Totaka's song is definitely a good easter egg imo.  It's hidden in a couple of nintendo games.


----------



## Vex L'Cour (Jun 12, 2011)

Brad said:


> So, Easter Eggs. Cool little jokes that developers throw into the game most of the time hidden. Sometimes not though, e.g. Fallout: New Vegas. So whats your favorite Easter Egg in gaming?
> 
> Mine:
> 
> ...



***** you got my one |:

But yea. All GTA games have Easter eggs. Even Easter eggs which carry on.

Like GTA 3 had one in a Car Park which said something like "You're not supposed to be here..."
then in GTA Liberty city Stories you went back to the same place and it said "Hello again!"

and the other one like that is from GTA Vice City, if you hopped across from the VCN helipad into the building next to it (one of the closest windows) you were given a small room with a podium and a chocolate easter egg with 'Happy Easter!' written on it. In GTA Vice City Stories if you return to that same place you see a poduim with a small sign on it saying 'Under Construction'.
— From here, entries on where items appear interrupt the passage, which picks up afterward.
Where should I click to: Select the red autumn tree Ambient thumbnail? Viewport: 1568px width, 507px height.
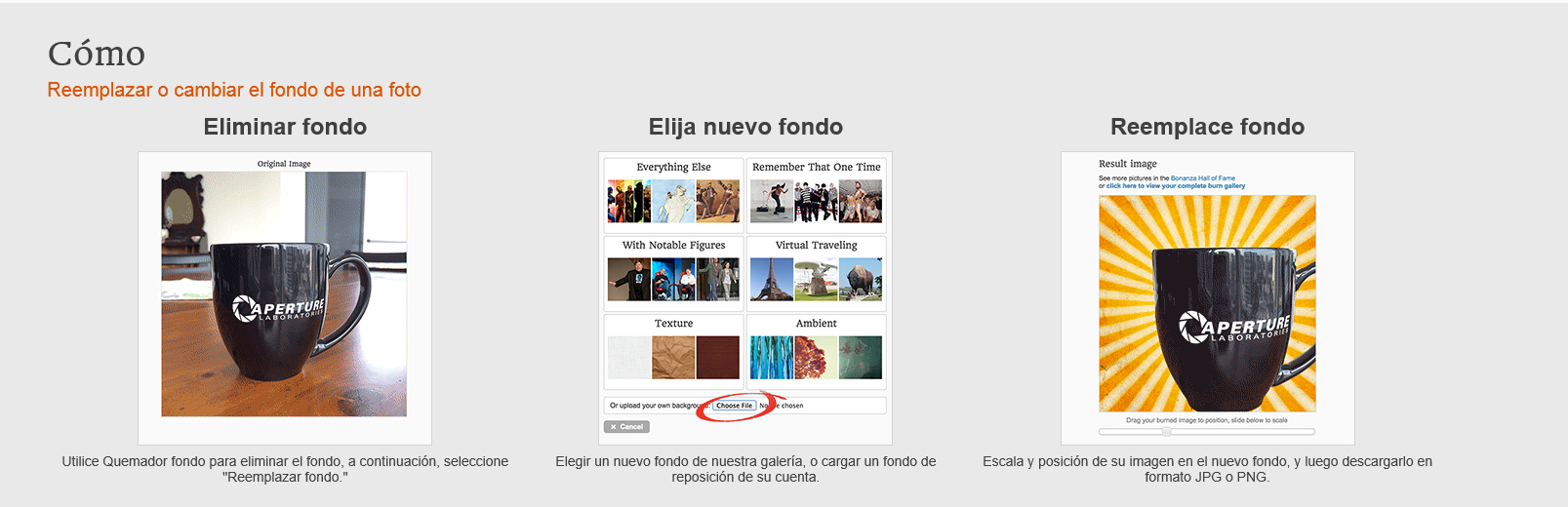point(816,358)
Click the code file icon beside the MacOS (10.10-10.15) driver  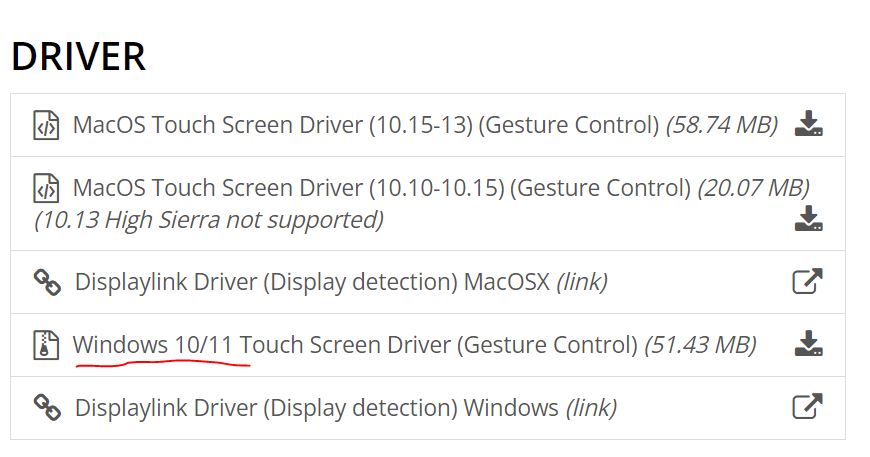click(x=46, y=188)
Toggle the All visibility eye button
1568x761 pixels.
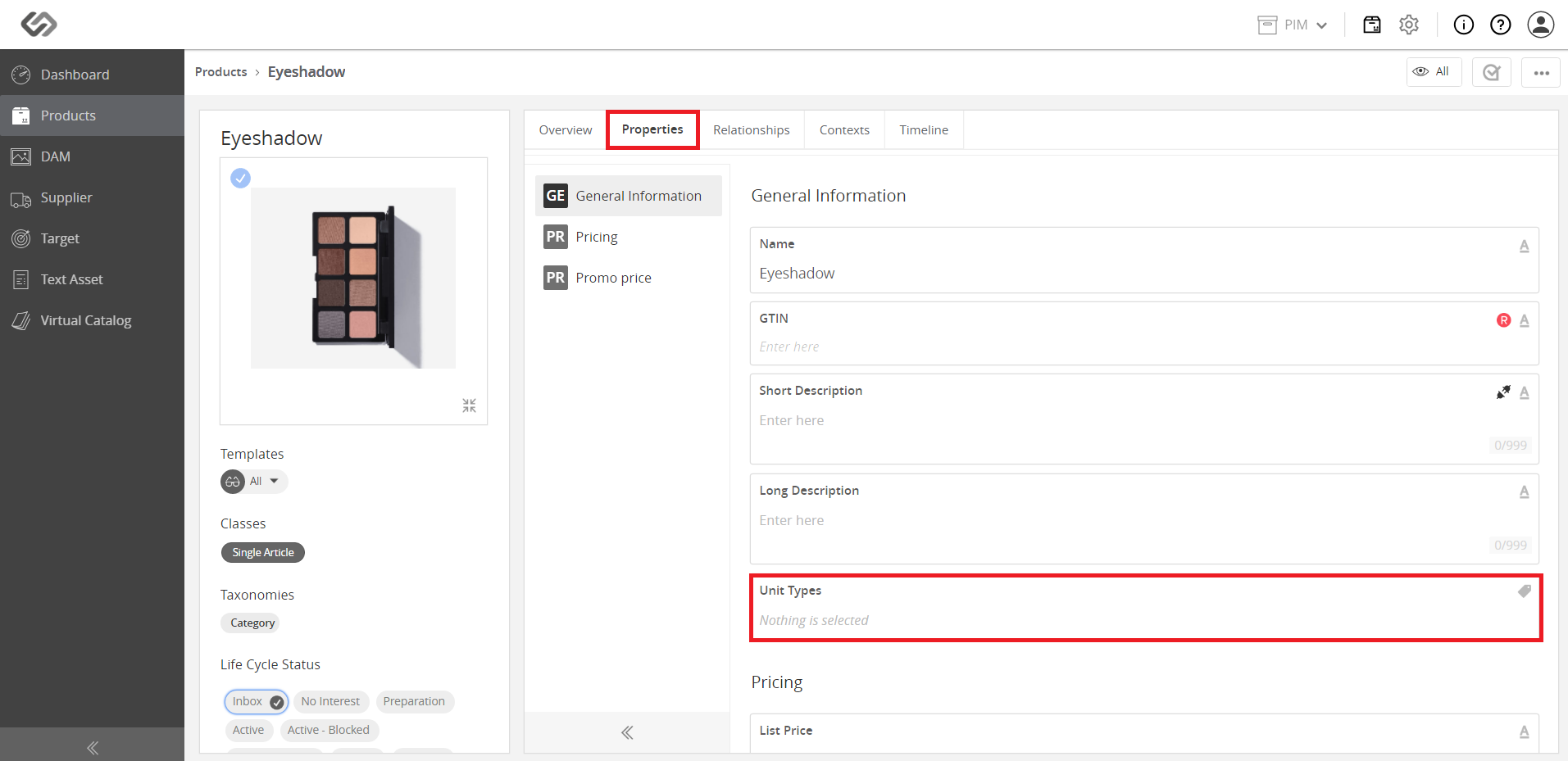[1434, 72]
Grand Theft auto Easter Eggs do rock. My favourites are mainly from Vice city (The Submarine, Drownded dead guy etc) and the 'No Easter egg - Easter egg' from San Andreas.


----------



## easpa (Jun 12, 2011)

They're not so much Easter Eggs, but the Ace Attorney games have a lot of pop culture references.


----------



## AndyB (Jun 12, 2011)

NikoKing said:


> Totaka's song is definitely a good easter egg imo.  It's hidden in a couple of nintendo games.


 
This is my favourite one, good call. And it's a really nice tune.


----------



## Vex L'Cour (Jun 12, 2011)

AndyB said:


> This is my favourite one, good call. And it's a really nice tune.


 





Bet you all go running for the games mentioned now > W>


----------



## Zebra (Jun 13, 2011)

In The Legend of Zelda: Majora's Mask, the Happy Mask Salesman has a Mario mask.


----------



## Ms. Foreigner (Jun 21, 2011)

In harvest moon animal parade there are a few gnomes around town and also you can see a kappa on the other side of the bridge after it rains :3
Too bad you can't marry him in this game xD


----------



## Bacon Boy (Jun 21, 2011)

In Ocarina of Time 3D, there's a hidden S------ S---- picture hidden in the --r--- -o-------.

Figure it out.


----------



## Brad (Jun 21, 2011)

^ Figured out what you were talking about.


----------



## twinkinator (Jun 21, 2011)

Didn't because I don't play Zelda or have a 3DS...


----------



## Brad (Jun 21, 2011)

I dont even have the game, I just looked up some of the keywords on youtube.


----------



## Ricano (Jun 21, 2011)




----------



## Brad (Jun 21, 2011)

simply amazing


----------



## crazyredd45 (Jun 22, 2011)

Love no need for speed and little big unit


----------